By Emily Nitcher
LINCOLN — The debate about rules for Internet traffic is headed to the Nebraska Legislature.
Sen. Adam Morfeld of Lincoln introduced Legislative Bill 856 on Friday to implement the Internet Neutrality Act.
Morfeld said he thinks the Federal Communications Commission made a “huge mistake” in December when it voted to repeal net neutrality rules. The decision reversed a policy put in place in 2015 during President Barack Obama’s administration.
“I think they are catering not to the interests of the country but rather the interests of some powerful corporations,” Morfeld said.
Under Morfeld’s bill, Internet service providers would be prohibited from degrading the speed of Internet traffic in Nebraska or providing paid prioritization of certain sites. Paid prioritization is when an Internet provider charges a website such as YouTube or Netflix for faster speeds. If they don’t pay, Internet access could be slowed.
Morfeld said that with an emerging technology sector in the state, throttling Internet speeds and limiting access could hurt economic growth.
He said the Internet has also changed the way people consume and share information with each other.
“If we want to have an informed and engaged young electorate, we have to ensure that everybody has equal access to information,” Morfeld said.
Morfeld’s bill will likely face pushback and perhaps even legal challenges.

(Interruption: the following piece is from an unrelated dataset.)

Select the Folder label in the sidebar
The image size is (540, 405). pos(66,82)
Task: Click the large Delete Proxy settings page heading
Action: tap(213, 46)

Americans for Prosperity, a free-market advocacy group, said it opposes the bill. The group worked to repeal net neutrality at the federal level because it believes the government should have a hands-off approach to the Internet, said Brad Stevens, regional director.
“A free and open Internet is a principle we believe has fostered creativity, technological advancement and economic opportunity that has improved the quality of life for millions of Americans,” Stevens said. He added that the Internet should be a free marketplace of ideas and commerce.